START Material for this task

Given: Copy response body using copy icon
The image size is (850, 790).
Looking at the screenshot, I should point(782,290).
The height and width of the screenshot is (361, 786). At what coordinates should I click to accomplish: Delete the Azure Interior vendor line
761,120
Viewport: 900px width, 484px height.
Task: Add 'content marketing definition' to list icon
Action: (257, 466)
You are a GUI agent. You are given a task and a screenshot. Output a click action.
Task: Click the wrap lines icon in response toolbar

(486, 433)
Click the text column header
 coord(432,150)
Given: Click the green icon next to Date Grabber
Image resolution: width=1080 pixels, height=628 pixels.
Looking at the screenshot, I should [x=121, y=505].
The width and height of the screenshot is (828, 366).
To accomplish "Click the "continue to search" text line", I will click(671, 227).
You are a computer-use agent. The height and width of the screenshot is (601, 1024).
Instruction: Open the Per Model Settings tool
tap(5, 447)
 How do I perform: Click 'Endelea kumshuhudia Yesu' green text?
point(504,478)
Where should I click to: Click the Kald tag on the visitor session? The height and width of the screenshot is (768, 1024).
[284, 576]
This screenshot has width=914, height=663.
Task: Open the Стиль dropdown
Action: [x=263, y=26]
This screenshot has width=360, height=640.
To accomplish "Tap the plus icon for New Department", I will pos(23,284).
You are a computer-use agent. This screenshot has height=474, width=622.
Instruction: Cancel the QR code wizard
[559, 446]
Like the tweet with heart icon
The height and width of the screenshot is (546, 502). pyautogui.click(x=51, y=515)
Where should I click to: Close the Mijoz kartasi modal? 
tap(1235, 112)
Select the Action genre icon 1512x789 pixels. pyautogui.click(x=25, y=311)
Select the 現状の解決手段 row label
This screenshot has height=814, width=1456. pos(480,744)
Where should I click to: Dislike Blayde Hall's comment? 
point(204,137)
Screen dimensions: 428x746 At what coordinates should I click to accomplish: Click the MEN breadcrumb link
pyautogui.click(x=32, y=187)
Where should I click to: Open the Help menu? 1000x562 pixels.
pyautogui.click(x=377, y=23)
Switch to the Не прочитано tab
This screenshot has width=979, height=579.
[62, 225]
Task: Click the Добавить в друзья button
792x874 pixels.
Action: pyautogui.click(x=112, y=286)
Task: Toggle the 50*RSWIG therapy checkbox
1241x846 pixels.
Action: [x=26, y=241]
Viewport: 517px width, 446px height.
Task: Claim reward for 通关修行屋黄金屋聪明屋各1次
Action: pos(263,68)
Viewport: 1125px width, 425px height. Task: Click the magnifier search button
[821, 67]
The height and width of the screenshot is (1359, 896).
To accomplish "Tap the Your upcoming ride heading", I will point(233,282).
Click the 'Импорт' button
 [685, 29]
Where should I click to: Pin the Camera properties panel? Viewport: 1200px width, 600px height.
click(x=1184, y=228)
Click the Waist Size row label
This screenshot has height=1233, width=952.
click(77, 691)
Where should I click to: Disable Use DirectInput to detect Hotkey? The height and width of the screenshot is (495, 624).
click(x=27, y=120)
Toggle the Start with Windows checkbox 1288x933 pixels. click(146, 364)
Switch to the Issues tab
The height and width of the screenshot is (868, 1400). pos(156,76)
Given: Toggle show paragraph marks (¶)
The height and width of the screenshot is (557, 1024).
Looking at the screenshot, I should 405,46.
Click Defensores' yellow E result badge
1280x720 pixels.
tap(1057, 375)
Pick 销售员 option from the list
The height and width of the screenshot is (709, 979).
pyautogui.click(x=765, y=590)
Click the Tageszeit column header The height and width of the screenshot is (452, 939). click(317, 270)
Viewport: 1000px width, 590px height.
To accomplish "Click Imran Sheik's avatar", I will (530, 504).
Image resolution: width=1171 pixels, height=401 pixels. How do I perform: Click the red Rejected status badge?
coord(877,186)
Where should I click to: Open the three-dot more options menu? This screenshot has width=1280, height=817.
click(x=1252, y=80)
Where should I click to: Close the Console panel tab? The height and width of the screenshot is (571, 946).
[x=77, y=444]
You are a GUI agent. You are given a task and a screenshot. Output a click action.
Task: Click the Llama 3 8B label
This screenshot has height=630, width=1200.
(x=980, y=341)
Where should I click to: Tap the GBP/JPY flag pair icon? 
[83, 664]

END Material for this task

What lines in the data include the string "Toggle"? Copy each one.

Task: Toggle the 50*RSWIG therapy checkbox
Toggle the Start with Windows checkbox 1288x933 pixels. click(146, 364)
Given: Toggle show paragraph marks (¶)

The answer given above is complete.